De son illustre ancêtre le maréchal Sucre, camarade en son temps de Simón Bolivar, José Antonio Ramos Sucre héritera de la fougue, non pas celle des armes mais celle des mots, qu’il manie avec une justesse et une honnêté à fleur de peau. Ce poète vénézuélien, qui s’est suicidé à l’aube de ses 40 ans, alors Consul du Vénézuela à Genève, laisse derrière lui une oeuvre poétique onirique et totale. Les Presses Universitaires de Lyon publient cette année le recueil « la substance du rêve », composé de poèmes écrits par Sucre entre 1912 et 1930, une occasion peut-être d’enfin mettre la lumière sur cet énigmatique poète vénézuélien.

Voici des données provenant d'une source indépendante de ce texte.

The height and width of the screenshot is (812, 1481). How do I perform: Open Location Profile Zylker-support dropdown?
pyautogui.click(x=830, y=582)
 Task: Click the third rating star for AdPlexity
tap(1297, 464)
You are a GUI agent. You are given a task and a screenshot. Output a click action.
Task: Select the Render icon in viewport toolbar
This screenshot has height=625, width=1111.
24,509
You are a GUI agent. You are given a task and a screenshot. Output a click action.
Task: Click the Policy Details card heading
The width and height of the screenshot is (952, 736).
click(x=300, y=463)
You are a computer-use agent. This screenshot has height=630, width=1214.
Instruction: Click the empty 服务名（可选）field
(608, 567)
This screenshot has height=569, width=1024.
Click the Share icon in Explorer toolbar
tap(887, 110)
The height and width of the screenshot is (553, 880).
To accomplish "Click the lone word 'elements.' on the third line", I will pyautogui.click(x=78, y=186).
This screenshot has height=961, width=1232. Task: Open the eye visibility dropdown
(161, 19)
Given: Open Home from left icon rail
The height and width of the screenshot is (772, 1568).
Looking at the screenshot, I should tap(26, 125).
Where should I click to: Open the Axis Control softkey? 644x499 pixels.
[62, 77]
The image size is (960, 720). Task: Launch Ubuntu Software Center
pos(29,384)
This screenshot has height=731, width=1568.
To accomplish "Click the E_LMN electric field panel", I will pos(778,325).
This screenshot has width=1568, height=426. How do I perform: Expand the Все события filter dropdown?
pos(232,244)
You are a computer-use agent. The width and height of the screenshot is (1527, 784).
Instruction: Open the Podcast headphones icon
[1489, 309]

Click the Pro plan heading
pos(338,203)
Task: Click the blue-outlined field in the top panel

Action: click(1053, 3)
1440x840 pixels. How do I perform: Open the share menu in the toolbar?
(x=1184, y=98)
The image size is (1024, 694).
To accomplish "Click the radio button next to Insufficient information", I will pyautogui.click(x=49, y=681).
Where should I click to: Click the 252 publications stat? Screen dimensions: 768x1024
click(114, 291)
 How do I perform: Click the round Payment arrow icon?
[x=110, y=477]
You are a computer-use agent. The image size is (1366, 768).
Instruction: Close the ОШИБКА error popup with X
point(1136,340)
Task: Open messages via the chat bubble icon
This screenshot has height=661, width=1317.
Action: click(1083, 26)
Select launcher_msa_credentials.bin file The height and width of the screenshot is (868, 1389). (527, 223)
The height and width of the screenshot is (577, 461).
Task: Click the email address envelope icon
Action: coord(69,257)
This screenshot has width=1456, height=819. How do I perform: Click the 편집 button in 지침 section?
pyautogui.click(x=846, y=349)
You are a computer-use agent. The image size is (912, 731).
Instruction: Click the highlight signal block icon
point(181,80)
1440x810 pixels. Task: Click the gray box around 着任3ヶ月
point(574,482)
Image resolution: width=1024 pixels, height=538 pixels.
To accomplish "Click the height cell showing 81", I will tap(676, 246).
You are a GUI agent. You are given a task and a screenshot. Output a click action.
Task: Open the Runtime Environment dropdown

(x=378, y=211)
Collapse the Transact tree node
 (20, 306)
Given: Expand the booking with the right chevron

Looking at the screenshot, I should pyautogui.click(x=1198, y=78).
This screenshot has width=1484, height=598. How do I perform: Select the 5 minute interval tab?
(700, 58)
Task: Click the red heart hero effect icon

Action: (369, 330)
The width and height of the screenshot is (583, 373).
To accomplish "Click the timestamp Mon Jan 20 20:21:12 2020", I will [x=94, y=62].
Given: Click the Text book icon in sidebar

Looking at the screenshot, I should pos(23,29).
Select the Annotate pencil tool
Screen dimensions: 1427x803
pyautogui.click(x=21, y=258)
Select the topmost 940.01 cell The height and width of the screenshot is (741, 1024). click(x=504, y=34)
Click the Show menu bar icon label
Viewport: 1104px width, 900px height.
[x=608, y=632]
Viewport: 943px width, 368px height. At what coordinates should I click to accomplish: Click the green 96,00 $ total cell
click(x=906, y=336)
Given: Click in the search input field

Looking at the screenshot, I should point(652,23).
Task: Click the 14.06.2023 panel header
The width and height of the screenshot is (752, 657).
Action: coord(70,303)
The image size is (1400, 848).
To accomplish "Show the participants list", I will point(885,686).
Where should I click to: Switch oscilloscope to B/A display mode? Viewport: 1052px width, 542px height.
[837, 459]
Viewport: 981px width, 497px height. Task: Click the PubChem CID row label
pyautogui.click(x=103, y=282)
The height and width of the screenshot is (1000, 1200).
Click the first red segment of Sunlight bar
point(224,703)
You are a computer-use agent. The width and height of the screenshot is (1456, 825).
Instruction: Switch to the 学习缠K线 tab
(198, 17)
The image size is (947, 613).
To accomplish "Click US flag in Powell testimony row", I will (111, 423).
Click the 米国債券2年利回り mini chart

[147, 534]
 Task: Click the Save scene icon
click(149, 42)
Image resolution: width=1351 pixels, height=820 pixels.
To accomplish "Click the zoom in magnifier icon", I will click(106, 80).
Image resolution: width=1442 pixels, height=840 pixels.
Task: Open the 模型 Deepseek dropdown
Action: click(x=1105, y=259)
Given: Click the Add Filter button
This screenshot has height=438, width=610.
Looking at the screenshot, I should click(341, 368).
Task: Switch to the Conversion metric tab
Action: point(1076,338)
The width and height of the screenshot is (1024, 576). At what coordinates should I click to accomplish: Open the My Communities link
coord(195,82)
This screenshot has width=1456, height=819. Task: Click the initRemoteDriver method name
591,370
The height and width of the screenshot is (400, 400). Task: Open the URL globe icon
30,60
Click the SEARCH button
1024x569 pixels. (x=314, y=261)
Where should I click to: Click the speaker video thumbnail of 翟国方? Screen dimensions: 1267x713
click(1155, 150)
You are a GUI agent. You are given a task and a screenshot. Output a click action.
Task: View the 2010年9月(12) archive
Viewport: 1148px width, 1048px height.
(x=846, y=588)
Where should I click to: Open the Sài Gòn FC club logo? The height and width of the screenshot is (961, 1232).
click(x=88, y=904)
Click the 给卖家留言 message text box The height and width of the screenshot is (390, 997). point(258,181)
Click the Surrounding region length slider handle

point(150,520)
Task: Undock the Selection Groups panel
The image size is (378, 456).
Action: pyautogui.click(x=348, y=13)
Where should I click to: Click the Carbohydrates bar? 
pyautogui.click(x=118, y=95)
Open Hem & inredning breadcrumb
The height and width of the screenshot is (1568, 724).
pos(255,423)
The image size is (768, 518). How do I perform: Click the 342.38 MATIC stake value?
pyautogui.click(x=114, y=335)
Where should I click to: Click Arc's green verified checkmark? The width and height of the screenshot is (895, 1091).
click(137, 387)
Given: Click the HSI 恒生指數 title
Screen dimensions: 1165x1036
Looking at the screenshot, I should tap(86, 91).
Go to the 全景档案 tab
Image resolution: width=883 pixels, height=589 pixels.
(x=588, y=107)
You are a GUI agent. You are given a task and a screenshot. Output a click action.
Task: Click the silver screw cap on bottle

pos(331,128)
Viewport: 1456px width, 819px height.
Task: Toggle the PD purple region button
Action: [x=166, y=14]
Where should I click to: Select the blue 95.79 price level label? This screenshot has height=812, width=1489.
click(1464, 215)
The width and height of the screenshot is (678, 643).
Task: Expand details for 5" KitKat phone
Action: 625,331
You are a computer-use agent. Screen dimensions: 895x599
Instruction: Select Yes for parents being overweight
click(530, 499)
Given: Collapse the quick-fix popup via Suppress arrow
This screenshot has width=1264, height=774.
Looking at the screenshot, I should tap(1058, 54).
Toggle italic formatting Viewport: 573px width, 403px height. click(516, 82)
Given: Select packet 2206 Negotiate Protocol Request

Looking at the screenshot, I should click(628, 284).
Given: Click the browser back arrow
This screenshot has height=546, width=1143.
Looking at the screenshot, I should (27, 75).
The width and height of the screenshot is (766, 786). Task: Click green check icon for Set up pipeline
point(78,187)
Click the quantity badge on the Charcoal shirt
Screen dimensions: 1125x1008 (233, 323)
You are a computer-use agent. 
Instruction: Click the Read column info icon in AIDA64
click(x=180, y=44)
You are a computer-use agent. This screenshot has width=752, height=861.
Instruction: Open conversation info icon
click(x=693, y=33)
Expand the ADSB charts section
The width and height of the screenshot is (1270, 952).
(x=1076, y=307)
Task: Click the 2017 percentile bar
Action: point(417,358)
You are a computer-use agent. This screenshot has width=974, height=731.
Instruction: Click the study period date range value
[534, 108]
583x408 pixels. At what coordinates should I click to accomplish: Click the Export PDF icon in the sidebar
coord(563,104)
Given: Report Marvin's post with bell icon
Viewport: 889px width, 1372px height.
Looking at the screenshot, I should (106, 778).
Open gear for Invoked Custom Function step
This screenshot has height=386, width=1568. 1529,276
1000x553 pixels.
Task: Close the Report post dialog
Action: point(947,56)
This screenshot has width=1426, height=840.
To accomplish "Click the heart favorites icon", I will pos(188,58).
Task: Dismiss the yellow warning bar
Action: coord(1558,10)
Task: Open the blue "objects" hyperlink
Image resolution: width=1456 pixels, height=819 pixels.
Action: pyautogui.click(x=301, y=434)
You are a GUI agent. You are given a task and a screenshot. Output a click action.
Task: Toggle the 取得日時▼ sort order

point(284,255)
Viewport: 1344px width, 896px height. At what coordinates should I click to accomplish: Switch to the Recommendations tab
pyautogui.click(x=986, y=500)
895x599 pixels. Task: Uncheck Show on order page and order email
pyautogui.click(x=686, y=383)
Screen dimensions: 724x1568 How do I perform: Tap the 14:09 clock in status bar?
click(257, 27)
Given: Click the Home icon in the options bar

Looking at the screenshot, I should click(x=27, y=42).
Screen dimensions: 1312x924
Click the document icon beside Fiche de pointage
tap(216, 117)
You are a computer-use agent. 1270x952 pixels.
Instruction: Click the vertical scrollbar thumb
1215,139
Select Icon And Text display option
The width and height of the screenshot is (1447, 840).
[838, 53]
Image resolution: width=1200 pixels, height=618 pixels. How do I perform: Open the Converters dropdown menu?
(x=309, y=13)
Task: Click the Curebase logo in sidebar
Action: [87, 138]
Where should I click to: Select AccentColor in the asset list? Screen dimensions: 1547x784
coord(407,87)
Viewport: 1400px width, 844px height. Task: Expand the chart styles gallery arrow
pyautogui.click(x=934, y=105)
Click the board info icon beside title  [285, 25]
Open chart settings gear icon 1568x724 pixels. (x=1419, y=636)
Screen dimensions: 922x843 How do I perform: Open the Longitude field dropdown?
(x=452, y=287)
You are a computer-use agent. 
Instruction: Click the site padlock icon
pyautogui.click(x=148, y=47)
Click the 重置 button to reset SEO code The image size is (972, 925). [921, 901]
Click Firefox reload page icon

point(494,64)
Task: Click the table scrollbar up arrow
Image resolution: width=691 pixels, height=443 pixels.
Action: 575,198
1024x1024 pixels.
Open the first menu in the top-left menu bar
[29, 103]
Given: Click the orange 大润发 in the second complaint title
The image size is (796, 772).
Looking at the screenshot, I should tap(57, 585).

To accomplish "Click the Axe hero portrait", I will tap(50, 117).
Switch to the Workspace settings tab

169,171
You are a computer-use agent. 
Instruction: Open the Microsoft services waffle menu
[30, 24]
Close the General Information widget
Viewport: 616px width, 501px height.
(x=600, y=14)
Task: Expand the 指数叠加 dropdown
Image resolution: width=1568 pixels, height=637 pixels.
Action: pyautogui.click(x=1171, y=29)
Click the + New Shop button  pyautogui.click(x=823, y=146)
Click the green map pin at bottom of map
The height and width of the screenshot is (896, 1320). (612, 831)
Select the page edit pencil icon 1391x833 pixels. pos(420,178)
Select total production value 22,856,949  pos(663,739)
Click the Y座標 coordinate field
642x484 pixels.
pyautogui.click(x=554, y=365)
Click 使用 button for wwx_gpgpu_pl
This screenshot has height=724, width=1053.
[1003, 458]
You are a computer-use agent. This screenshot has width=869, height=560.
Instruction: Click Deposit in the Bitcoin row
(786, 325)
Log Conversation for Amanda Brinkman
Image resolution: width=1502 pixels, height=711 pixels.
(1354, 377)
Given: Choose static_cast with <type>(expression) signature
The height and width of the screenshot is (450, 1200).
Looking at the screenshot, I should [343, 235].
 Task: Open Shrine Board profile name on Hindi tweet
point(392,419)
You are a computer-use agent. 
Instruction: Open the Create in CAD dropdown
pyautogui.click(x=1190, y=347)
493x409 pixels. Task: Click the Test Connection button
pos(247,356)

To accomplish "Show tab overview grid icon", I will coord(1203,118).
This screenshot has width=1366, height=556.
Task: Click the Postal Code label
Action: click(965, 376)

Photo : Presses Universitaires de Lyon
Descendant de la famille d’Antonio José Sucre, héros des guerres d’indépendance d’Amérique du Sud, Sucre est un érudit, un polyglotte qui fut professeur de grec et de latin et qui baigna dans un bouillonnement littéraire où se réunirent de nombreuses influences. Les poèmes que composent ce recueil ont été publiés entre 1925 et 1929. À une époque où le poète Oswald de Andrade venait de publier son manifeste anthropophage qui avait propulsé le modernisme brésilien sur le devant de la scène, Sucre fait figure dans la littérature sud-américaine d’un navigateur solitaire, hors courant, une sorte « d’apatride dans notre poésie moderne », pour reprendre les mots du professeur Gustavo Guerrero qui préface ce recueil. Sucre serait alors cet apatride anthropophage, nourri par son éducation classique et par la poésie européenne, influencé et marqué par ces grands noms du vieux continent qui participeront à faire de lui un poète profondément unique.
José Antonio Ramos Sucre n’est pas un poète inconnu. Nombres de ses contemporains ont salué son style, son incroyable habileté d’écriture. Son oeuvre a été diffusé en dehors des frontières de son Venezuela natal et une chaire de littérature porte son nom à l’Université de Salamanque en Espagne. Non, Sucre n’est pas un poète inconnu, ni oublié, mais sans doute un poète que la postérité n’a pas retenu à sa juste valeur.
Un manque de reconnaissance peut-être explicable par la particularité de Sucre. En effet, Sucre est un poète profondément mélancolique, et l’évidente modernité de sa poésie ne parvient jamais tout à fait à effacer le spectre du romantisme qui plane sur ses textes. La vie que mène ce poète inclassable est pour lui un poids, et il le dit, dès le début du recueil, comme pour nous introduire à ses complaintes qui vont suivre : il est né trop tard. Ainsi, il contemple son monde avec dureté et chante tour à tour « l’innocence du monde primitif », le monde antique, se rêvant satyre, et le monde médiéval, qui donne parfois à ses poèmes des allures de tableaux préraphaélites.
Lire Sucre c’est accepter de se laisser emporter, accepter que sa poésie n’offre pas aisément de bornes la délimitant, une poésie vivante qui s’expérimente. Et le nom même du recueil – La substance du rêve – est une indication claire, les poèmes semblent être une succession de rêves, de visions, de contemplations. Sucre nous embarque avec lui dans une traversée onirique dont le style et le langage poétique sont si personnels et profonds que chaque page semble renfermer en elle tout l’esprit d’un homme. Si il fallait tenter de résumer la poésie de Sucre, ce sont ses mots même, quand il fait l’éloge de la poésie éloquente, qui seraient les plus parlants : l’image, « moyen susceptible d’exposer la philosophie la plus ardue et de transmettre électriquement l’émotion », l’image qui « laisse un sillage d’indéfinition et de sainteté qui sont le propre de la plus excellente poésie ».
Antoine BERGER
La substance du rêve, de José Antonio Ramos Sucre, édité aux Presses Universitaires de Lyon, traduit de l’espagnol (Vénézuela) par François Géal, Michel Dubuis et Philippe Dessommes. 288 p. 15 €.